The number and scale of humanitarian crises erupting in recent months is quite extraordinary — conflicts in Central African Republic, Gaza, Iraq, Syria, South Sudan and Ukraine and the outbreak of Ebola in West Africa. For the first time since World War II, the number of refugees, asylum seekers, and internally displaced people worldwide exceeds 50 million people. The majority of these displaced persons are women and children — categories with unique health care requirements.
A significant number of these displaced women are pregnant or lactating. Pregnant women unfortunate enough to give birth while fleeing their homes have little chance of a medically assisted, or even a clean, delivery of their baby. All will require antenatal, delivery and postnatal care and related emergency obstetric support, but few will get it. Many will give birth in filthy conditions on the sides of roads, in public and amid violence.
The majority of these crisis zones already had a high rate of maternal mortality, but this soars at times of upheaval. In Syria, almost 200,000 pregnant women are in need of urgent care. In Iraq, the U.N. Population Fund gives the number of pregnant women and girls at 60,000.
UNFPA predicts that more than 120,000 pregnant women in the Ebola-affected countries of Guinea, Liberia and Sierra Leone could die of complications of pregnancy and childbirth over the next year — if the required obstetric care is not urgently provided. As UNFPA Executive Director Babatunde Osotimehin said recently, “Ebola is not only killing those infected, but also those affected.”
‘Simply not a priority’
The capacity of medical facilities to care for pregnant women is greatly reduced at times of crisis. Facilities are regularly damaged and destroyed during military conflicts: in Syria more than 60 percent of hospitals have been destroyed. Those that remain operational are overwhelmed with treating the injured, while the treatment of pregnant women is simply not a priority. It is important to remember that these hospitals and clinics will take months and years to rebuild.
It is estimated that 60 percent of the total Ebola fatalities in West Africa have been women. In Liberia, it is reported that 75 percent of victims are women. The reason is down to gender roles in patriarchal societies. In these countries, women tend to be the carers for the sick and are also usually responsible for preparing bodies for funerals. In selflessly caring for and bathing their family members, women are exposed to Ebola.
Another problem in many of today’s conflicts is rampant sexual violence. In crisis zones, there is insufficient medical and psychological care for the victims of such violence. Because family planning supplies and services are difficult to access at this time, sexual violence also results in unwanted pregnancies and the spread of sexually transmitted infections.
In South Sudan, both sides of the conflict are perpetrating rape, gang rape, abduction, sexual slavery and forced marriage. About 74 percent of the victims of these acts are under 18 years of age, with one reported victim only 2 years old. “In my 30 years of experience, I’ve never witnessed anything like what I saw,” commented U.N. Envoy Zainab Hawa Bangura, following her recent visit to the country. And in Iraq there are widespread reports of women and girls exposed to sexual violence and sold into sexual slavery by the armed group known as Islamic State group.
A call for EU action
During his confirmation hearing, the new European Commissioner for Humanitarian Aid and Crisis Management Christos Stylianides highlighted the plight of women and girls in humanitarian crises. It is vital that he and the new High Representative for Foreign Affairs and Security Policy Federica Mogherini, pay particular attention to the situation of women and their access to healthcare in responding to the current crises.

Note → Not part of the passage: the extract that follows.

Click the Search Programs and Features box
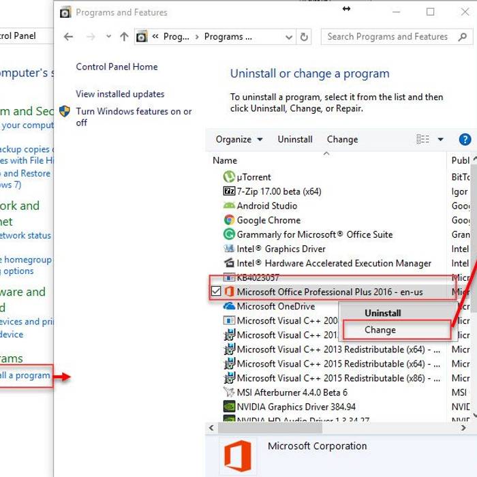Screen dimensions: 477x477 pyautogui.click(x=387, y=37)
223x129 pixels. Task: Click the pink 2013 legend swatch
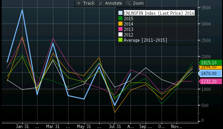120,29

While the EU has been sluggish in facing up to the Ebola crisis, it is encouraging that the European Council has now decided to increase EU financial help towards tackling the disease to 1 billion euros ($1.24 billion) and has appointed Commissioner Stylianides to head up the EU’s response.
However, it is unfortunate that EU leaders did not address the gender-biased nature of the disease in their recent Council Conclusions — our Ebola response absolutely needs to address this feature of the crisis. A clear emphasis must be put on preventative measures to combat the disease, which should include the availability of sexual and reproductive health services and supplies. At the beginning of the AIDS epidemic we concentrated on the treatment of victims and did not put an equal importance on prevention. This was a major mistake from which we are still attempting to recover.
The Ebola outbreak highlights how weak health systems of poor countries can crumble under strain. This underscores the need for new European Commissioner for International Cooperation and Development Neven Mimica to direct EU development policy towards helping developing countries to build well functioning and durable health infrastructures that seek to ensure access for all.
Without such systems, these countries will be condemned to a never-ending cycle of health crises.